Record Hanford budget proposal still far below nuclear cleanup costs, U.S. senator says
The Biden administration has made the highest request in history for environmental cleanup of the Hanford nuclear reservation, said Energy Secretary Jennifer Granholm during a Senate subcommittee hearing.
But Sen. Patty Murray, D-Wash., said she remains concerned about the long-term cost and schedule projections for the site.
Murray also protested the proposed elimination of federal dollars for Tri-Cities area taxing districts next year for the 580 square miles of Hanford site land where no tax money can be collected.
“The Tri-Cities really rely on that funding, and they are owed that funding as the result of the sacrifices and commitments that community made during World War II,” Murray said.
The administration’s proposed budget for Hanford in fiscal 2022 would spend about $2.5 billion on Hanford in fiscal 2023, not including spending for security and some other costs.
But the most recent lifecycle cost projection for the remainder of Hanford cleanup estimated as much as $677 billion yet to be spent, Murray pointed out at a Department of Energy budget hearing of the Senate Appropriations Energy and Water Subcommittee hearing last week.
Cleanup could continue until 2078, she said, although the worst-case scenario in the Lifecycle Scope, Schedule and Cost Report projected cleanup would take decades longer.
Using the 2078 completion date, cleanup would require Congress to budget more than $11 billion a year for the next 57 years, Murray said.
“That is a long ways off the roughly two and a half billion it’s funded at right now,” she said. “Do you have any thoughts for us on if there are opportunities to bring down these lifecycle costs?”
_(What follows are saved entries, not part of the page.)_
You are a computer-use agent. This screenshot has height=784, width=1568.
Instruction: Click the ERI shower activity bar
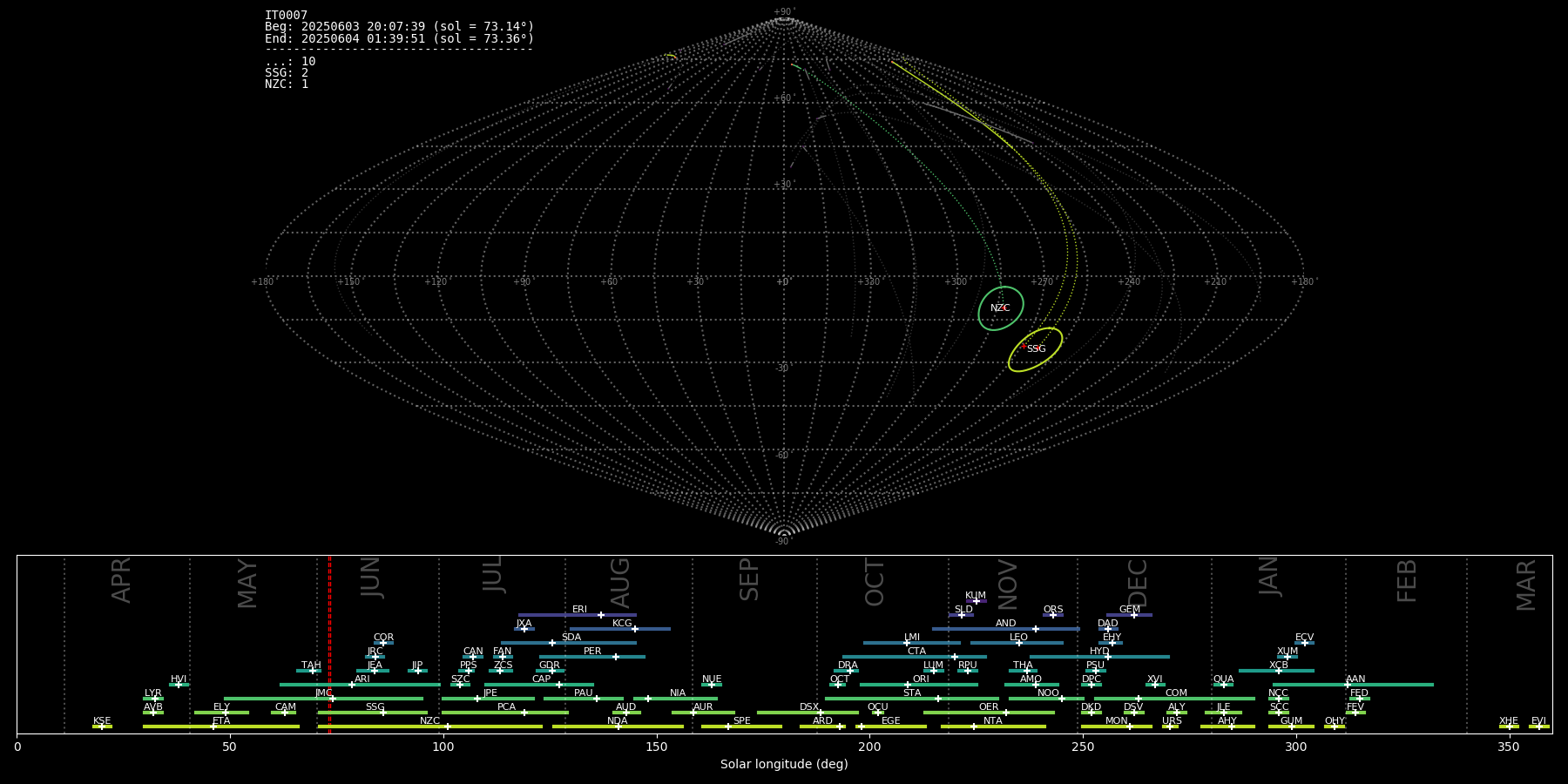tap(558, 615)
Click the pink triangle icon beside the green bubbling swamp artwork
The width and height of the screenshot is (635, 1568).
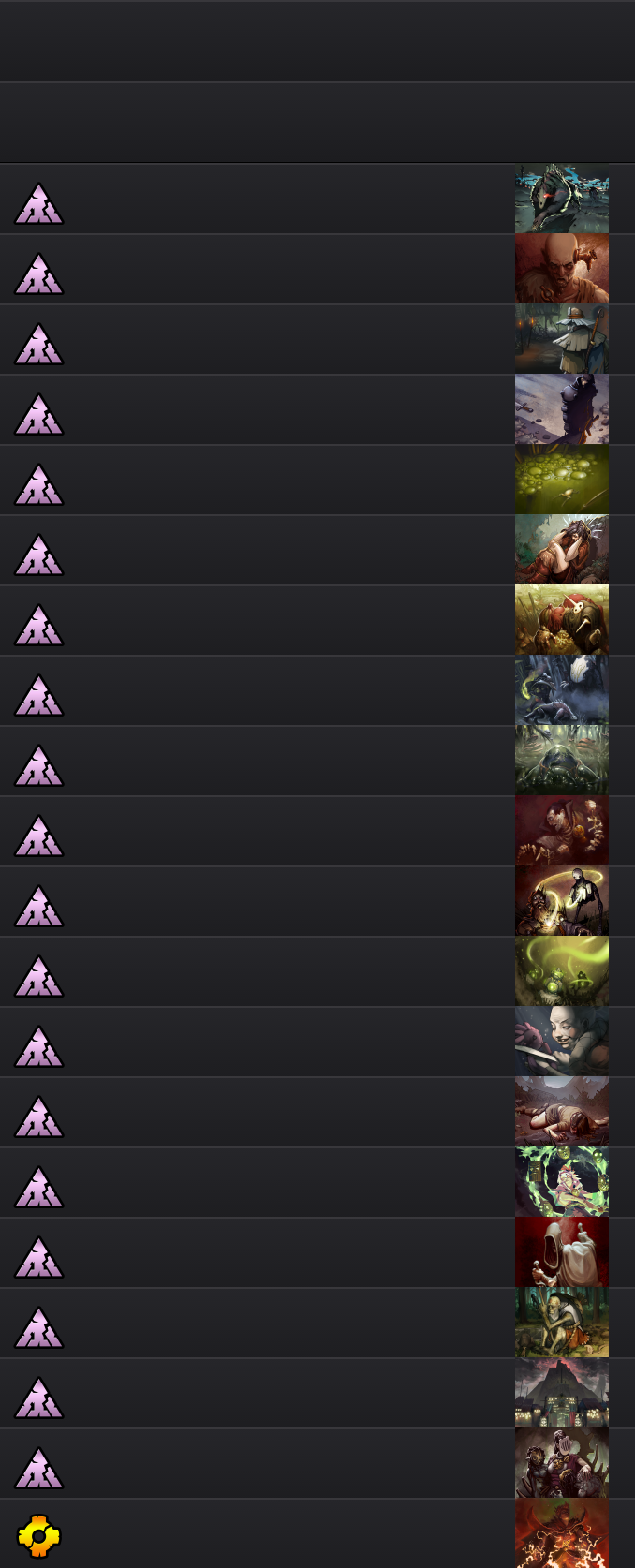pos(38,484)
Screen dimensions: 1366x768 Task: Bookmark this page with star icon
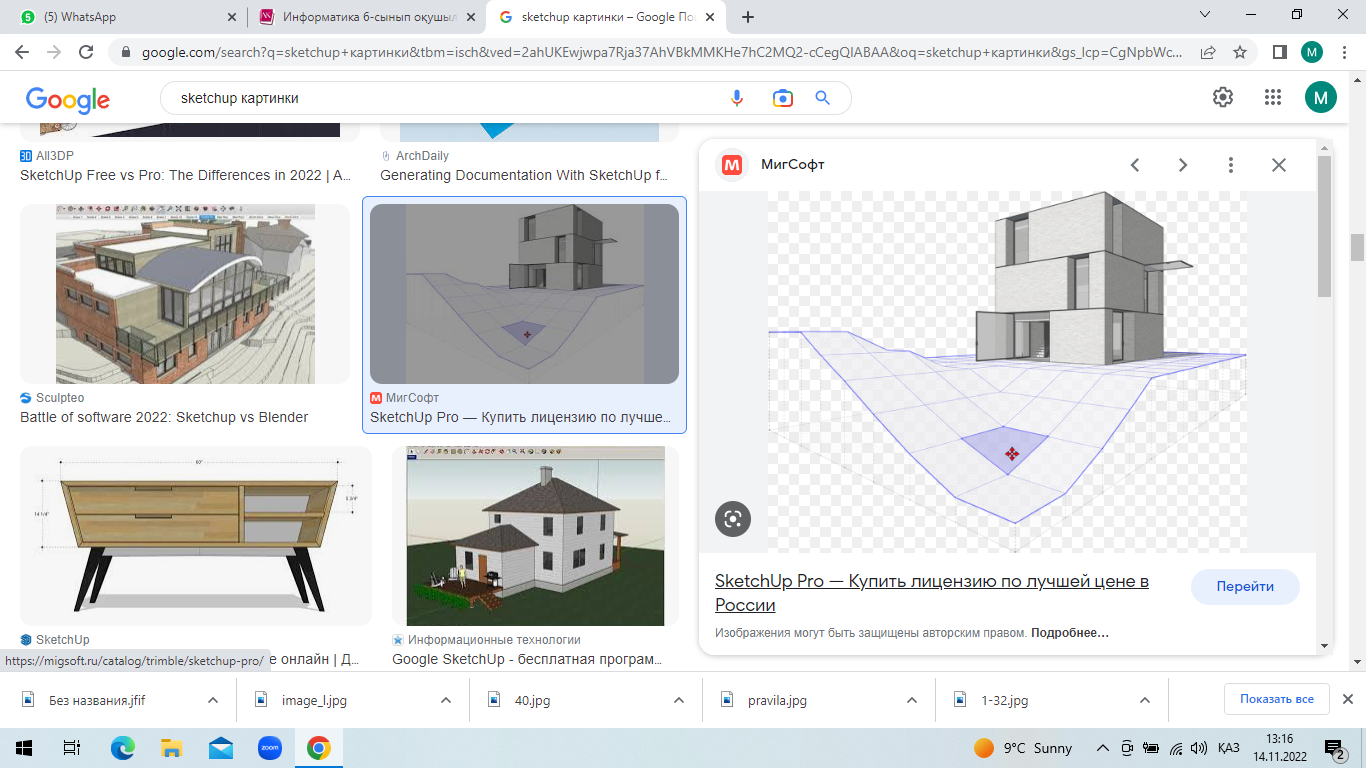[x=1240, y=52]
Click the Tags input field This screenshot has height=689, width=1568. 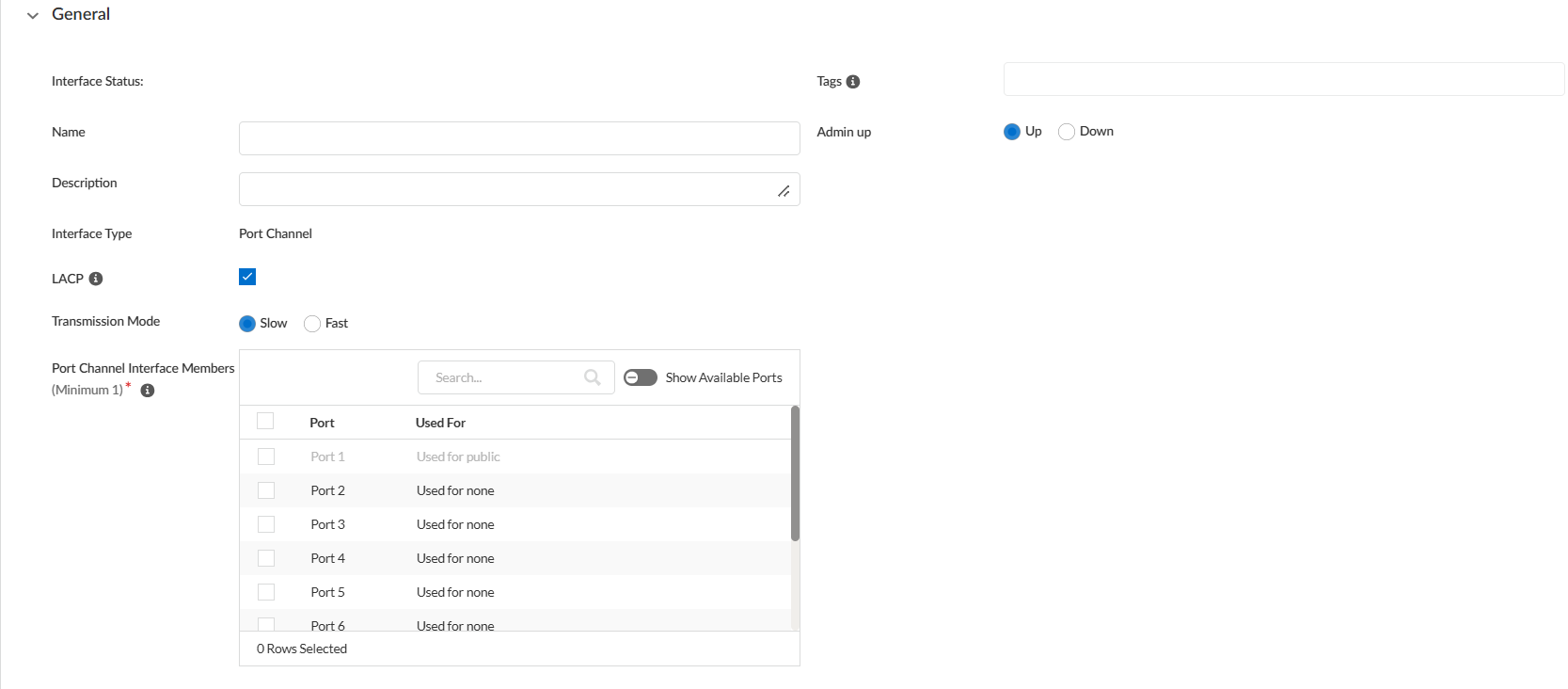tap(1283, 79)
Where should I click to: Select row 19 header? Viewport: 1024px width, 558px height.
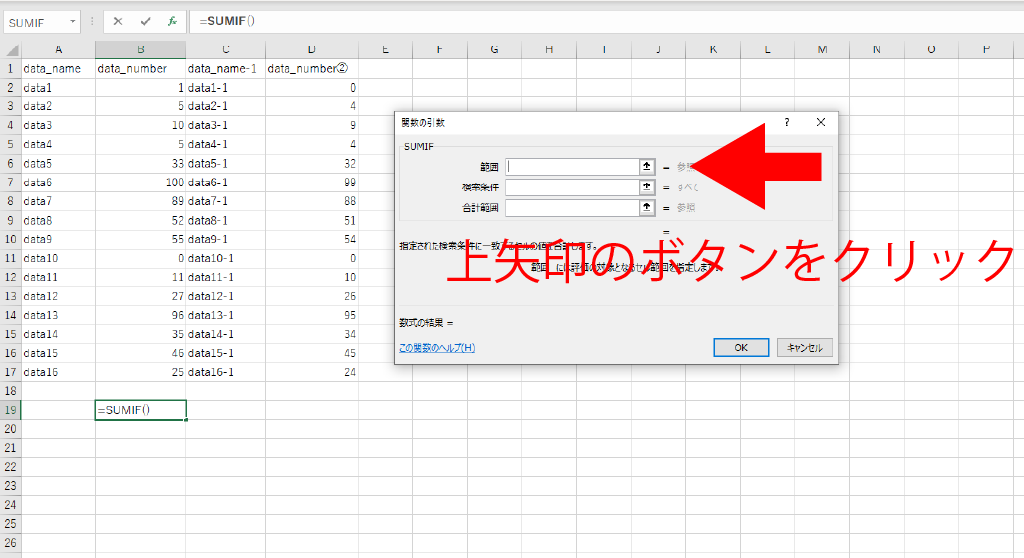(x=10, y=410)
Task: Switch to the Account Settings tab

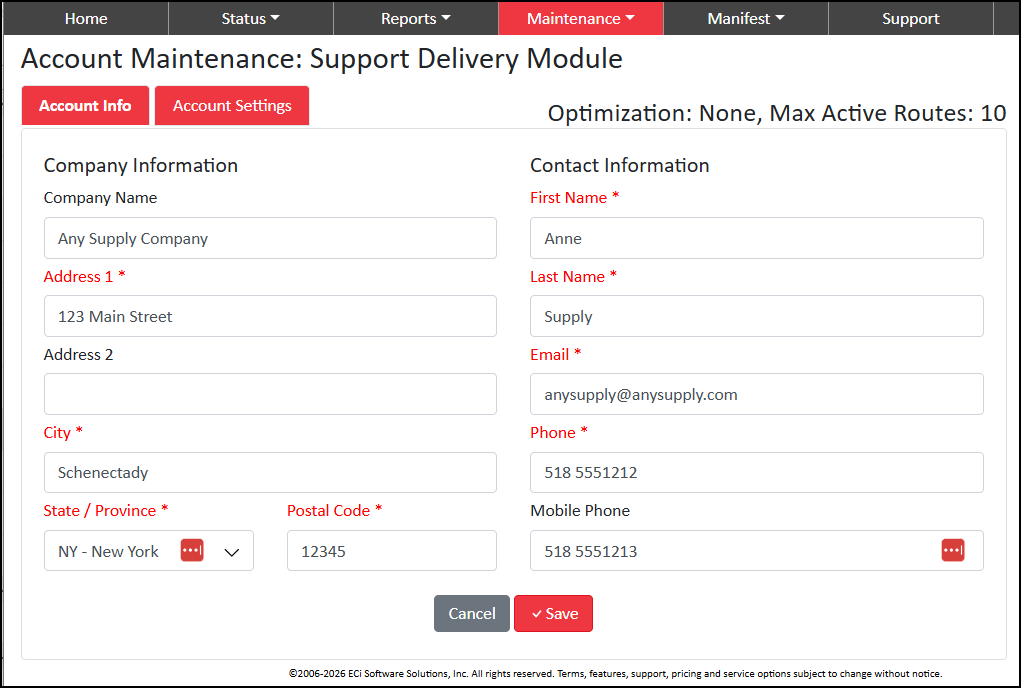Action: 232,105
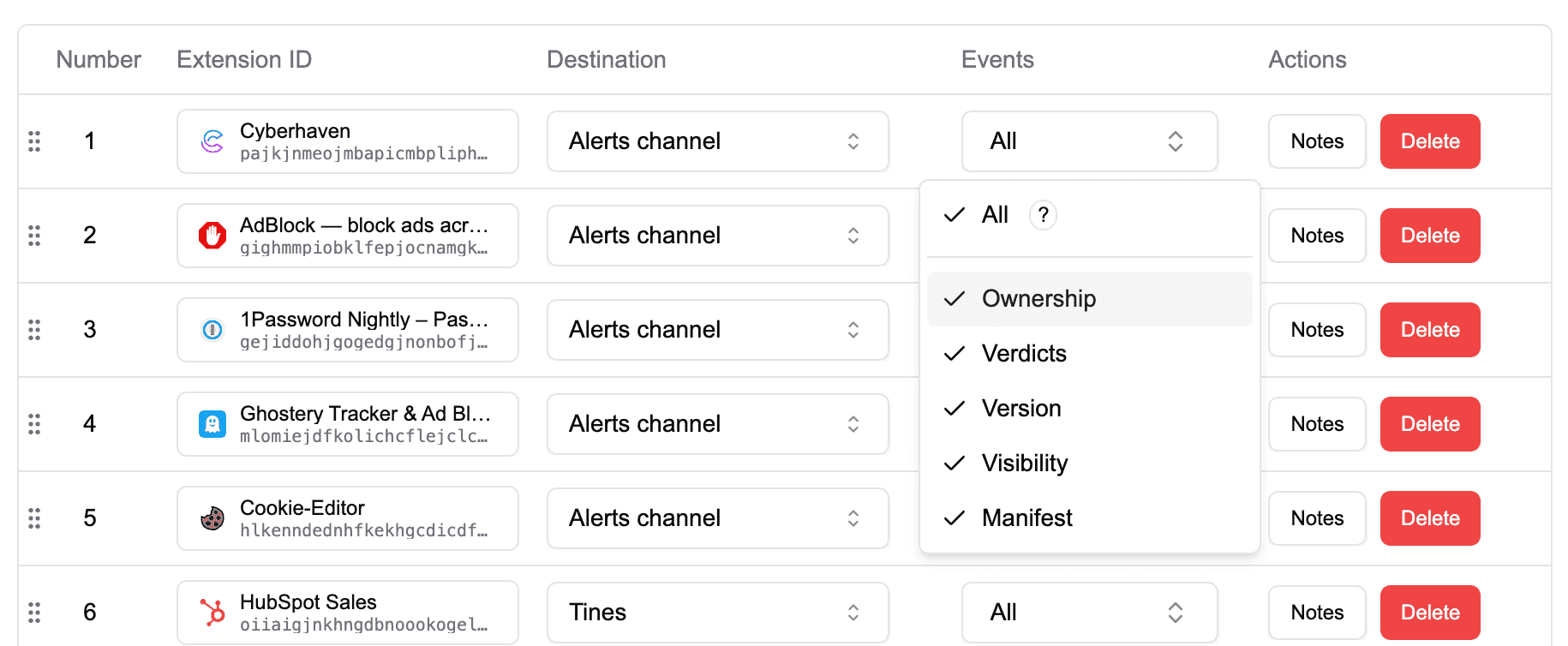Click the Cookie-Editor extension ID field
This screenshot has height=646, width=1568.
348,518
Any cost reductions must not come at the expense of safety or meeting legal requirements for cleanup, she said.
Granholm said there is now no “silver bullet” to substantially bring down costs, but research continues to find new and more efficient strategies.
Hanford PILT payments
On the proposal to eliminate payments in lieu of taxes, or PILT, next year, Granholm pointed out that when past administrations have attempted to at least partially eliminate the payments, Congress has restored funding.
“We’d like to see it in the budget,” Murray responded.
The administration’s budget proposal for fiscal 2022 eliminated all PILT funding for the two DOE cleanup sites that historically have received the highest payments, Hanford in Eastern Washington and the Savannah River site in South Carolina.
Payments are billed to the federal government based on the amount of land used by DOE and tax rates for similar land that is privately.
In Benton, Franklin and Grant counties, which all have Hanford land, much of the PILT money is used for schools and also for roads, libraries, health care, indigent veterans and other needs.
“It can’t be cut back or eliminated in any way,” Murray said.
Benton County, which billed DOE $7.2 million in Hanford PILT as recently as 2017, reduced its bill to $3.8 million this year under revised assessment methods in an attempt to get DOE to make the payment and make it on time.
In exchange, the county expects DOE to continue to support local services that rely on tax payments and for local Hanford DOE officials to work with DOE Headquarters and the White House Office of Management and Budget to make sure the DOE budget covers PILT payments.
Hanford was used during World War II and the Cold War to produce two-thirds of the plutonium for the nation’s nuclear weapons program. The defense work left the site massively contaminated with radioactive and other hazardous chemical waste.